Posted by peeterjoot on May 29, 2010

# Motivation.

In [1], Feynman writes the Pauli wave equation for a non-relativistic treatment of a mass in a scalar and vector potential electrodynamic field. That is

\begin{aligned}i \hbar \frac{\partial {\Psi}}{\partial {t}} = \frac{1}{{2m}} \left( \mathbf{p} - \frac{e}{c} \mathbf{A} \right)^2 \Psi + e \phi \Psi\end{aligned} \hspace{\stretch{1}}(1.1)

Is this amenable to Fourier transform solution like so many other PDEs? Let’s give it a try. It would also be interesting to attempt to apply such a computation to see if it is possible to calculate $\left\langle{\mathbf{x}}\right\rangle$, and the first two derivatives of this expectation value. I would guess that this would produce the Lorentz force equation.

# Prep

## Fourier Notation.

Our transform pair will be written

\begin{aligned} \Psi(\mathbf{x}, t) &= \frac{1}{{(\sqrt{2 \pi})^3}} \int \hat{\Psi}(\mathbf{k}, t) e^{i \mathbf{k} \cdot \mathbf{x}} d^3 \mathbf{k} \end{aligned} \hspace{\stretch{1}}(2.2)

TASK A: Copy the rows from the line containing "The image size is (1231, 769)." through the line containing "tap(615, 308)", leaving out the pictures.
The post and the rows are independent of each other.

SUPPLIED RECORDS:

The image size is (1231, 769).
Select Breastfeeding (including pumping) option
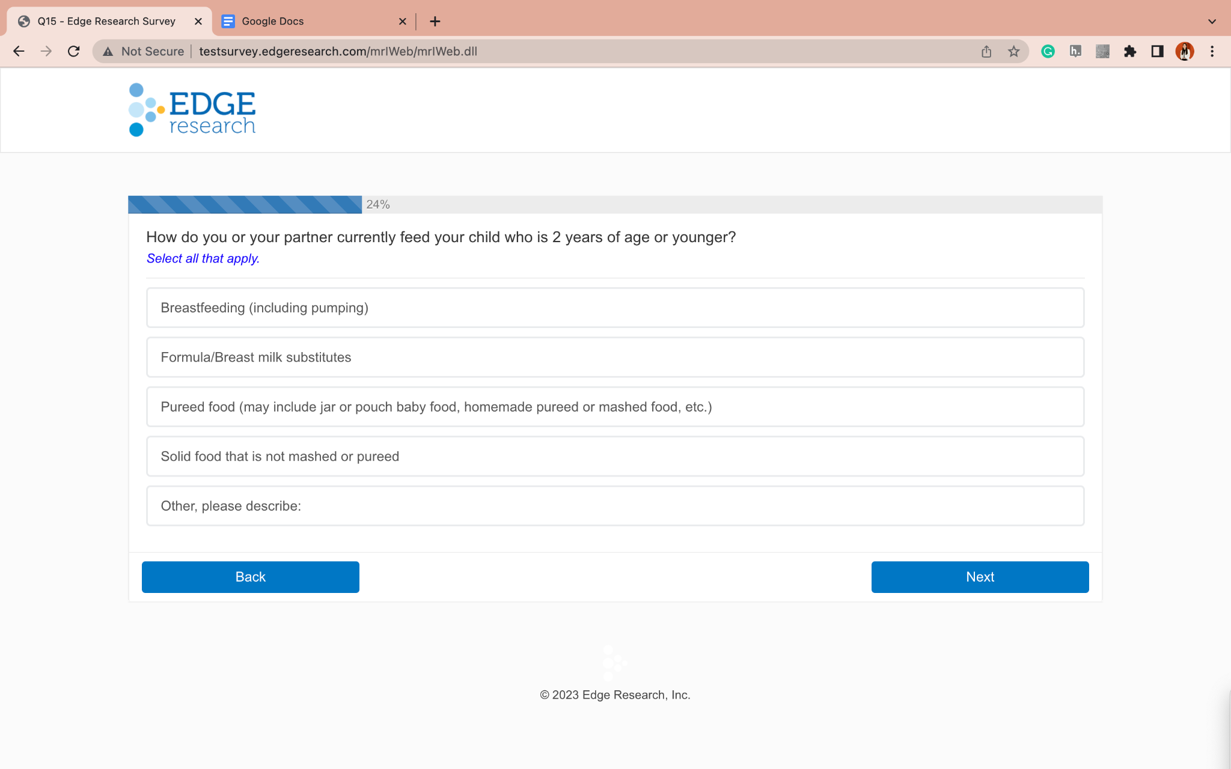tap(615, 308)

---

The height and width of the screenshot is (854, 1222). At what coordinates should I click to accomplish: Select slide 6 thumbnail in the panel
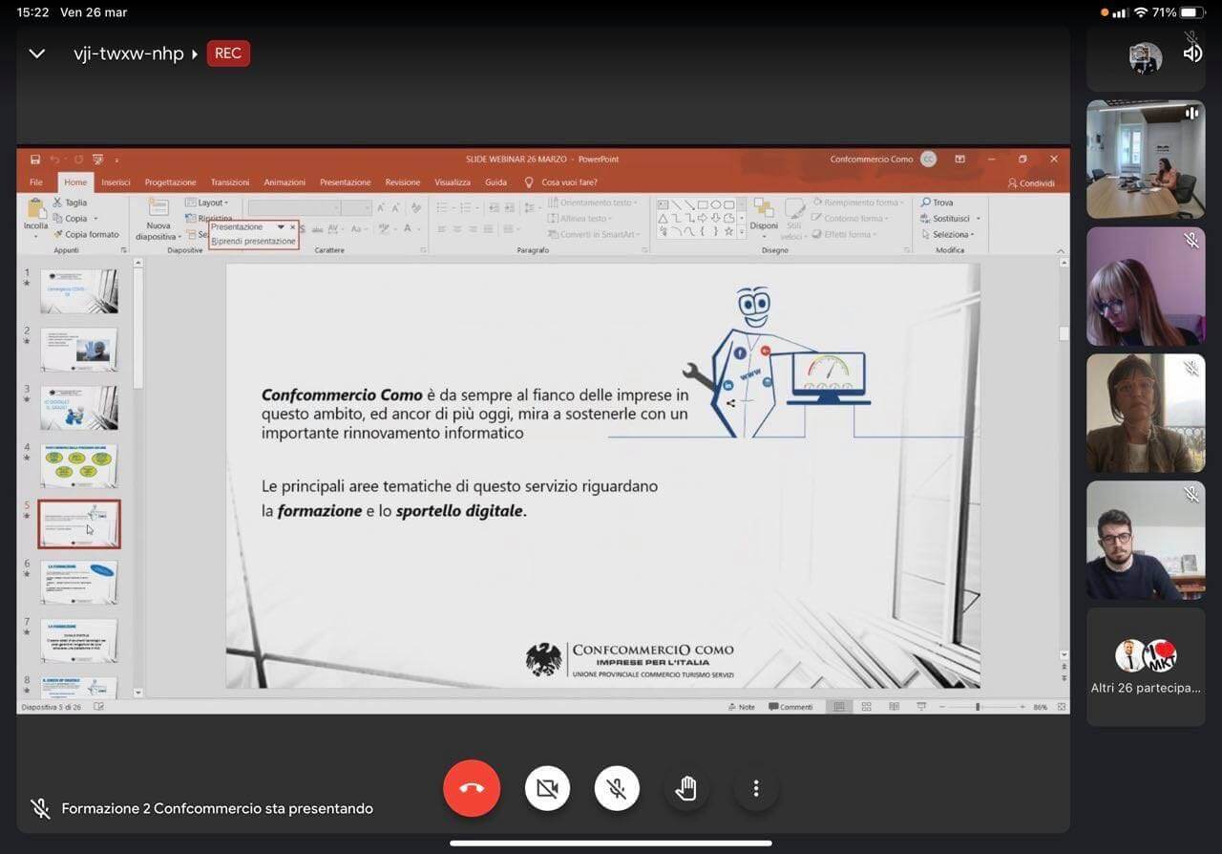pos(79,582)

TASK B: Using the post on the Pauli wave equation, decide whether each statement agrees with it: (i) Feynman writes the equation for a relativistic treatment of a mass; (ii) the author guesses that the computation would produce the Lorentz force equation; (iii) the post is dated May 29, 2010. Answer yes or no for each and quote the words that decide it.

WRITTEN ANSWER A:
The image size is (1231, 769).
Select Breastfeeding (including pumping) option
tap(615, 308)

WRITTEN ANSWER B:
(i) No: "a non-relativistic treatment of a mass in a scalar and vector potential electrodynamic field"
(ii) Yes: "I would guess that this would produce the Lorentz force equation."
(iii) Yes: "Posted by peeterjoot on May 29, 2010"